Most of the book has been written for players, but there is a section for Game Masters toward the back, giving advice on how to handle munchkin behavior. Obviously, this isn't meant to be taken too seriously. But there are some useful tidbits like telling a munchkin "Don't push that button." Odds are, he will and suffer the consequences. If a munchkin wants lots of high technology, have it malfunction at the most inconvenient moments, since this often happens in real life (the authors site having endured multiple computer crashing while writing the book).

From Page 91
There's even a quiz to help identify if your players are munchkins:

12. How does your group decide what game to play?
a. You decide--you're the GM, after all
b.
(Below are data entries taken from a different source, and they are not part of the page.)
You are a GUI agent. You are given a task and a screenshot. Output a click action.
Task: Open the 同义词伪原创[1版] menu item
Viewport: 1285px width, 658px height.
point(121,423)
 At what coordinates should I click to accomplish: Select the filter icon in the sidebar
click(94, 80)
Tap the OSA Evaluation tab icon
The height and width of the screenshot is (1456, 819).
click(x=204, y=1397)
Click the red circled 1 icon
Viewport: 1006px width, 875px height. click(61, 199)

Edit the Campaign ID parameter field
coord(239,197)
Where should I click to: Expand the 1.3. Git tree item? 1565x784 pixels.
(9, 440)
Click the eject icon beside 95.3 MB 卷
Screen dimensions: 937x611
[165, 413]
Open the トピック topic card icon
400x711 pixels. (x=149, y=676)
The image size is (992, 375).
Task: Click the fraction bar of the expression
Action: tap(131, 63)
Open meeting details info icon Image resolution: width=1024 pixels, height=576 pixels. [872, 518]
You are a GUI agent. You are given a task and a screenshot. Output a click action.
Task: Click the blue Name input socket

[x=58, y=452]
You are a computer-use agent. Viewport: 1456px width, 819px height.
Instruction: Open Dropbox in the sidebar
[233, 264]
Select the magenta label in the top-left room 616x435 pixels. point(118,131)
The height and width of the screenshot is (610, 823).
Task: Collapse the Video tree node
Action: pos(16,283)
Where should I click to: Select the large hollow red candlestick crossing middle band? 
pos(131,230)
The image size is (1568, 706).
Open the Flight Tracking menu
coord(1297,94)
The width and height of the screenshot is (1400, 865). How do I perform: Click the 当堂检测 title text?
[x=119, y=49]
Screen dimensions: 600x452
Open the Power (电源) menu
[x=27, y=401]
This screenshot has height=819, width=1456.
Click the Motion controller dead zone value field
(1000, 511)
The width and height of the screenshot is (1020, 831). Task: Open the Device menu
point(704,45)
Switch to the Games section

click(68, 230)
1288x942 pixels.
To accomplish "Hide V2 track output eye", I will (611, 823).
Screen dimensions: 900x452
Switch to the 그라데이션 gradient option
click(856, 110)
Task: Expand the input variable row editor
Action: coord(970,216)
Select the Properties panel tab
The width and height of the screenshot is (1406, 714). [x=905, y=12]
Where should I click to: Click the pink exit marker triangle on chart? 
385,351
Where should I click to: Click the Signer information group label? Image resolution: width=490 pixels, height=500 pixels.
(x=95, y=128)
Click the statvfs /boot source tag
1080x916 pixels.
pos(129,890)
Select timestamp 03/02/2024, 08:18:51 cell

You make a democratic group decision. 
c. They show you the book with the biggest gun on the front and say "Ook!" 
(Page 108)

Oddly enough, I've found this book to be useful. Sure, it shows how to be a munchkin power gamer, but it also teaches you how to spot munchkin power gamers. You discover their tricks, including how to cheat at dice rolling.

Of course, the best defense against power gaming munchkins is to not let them in your group. The second best defense if they are in your game is the word: "No!"

I'd like to share more of the book's contents, because even though it is about power gaming, anybody who's played RPGs for awhile has dealt with players who are almost beyond control. Yet I don't want to spoil the book for anybody else who wants to read it. I bought the book back in 1999, and I still find it funny after all of these years.

But whenever I think of the The Munckin's Guide to Power Gaming, I don't imagine the original book cover. For some reason, the image that appears in my mind is this:

If Steve Jackson Games ever does a reprint, this needs to be artwork for the cover!
The shotgun and chainsaw hand is so munchkin!

Perhaps power gaming Munchkins are what happens when young players are exposed to the game books before they are exposed to the history and literature that inspired the game to begin with. Just a thought.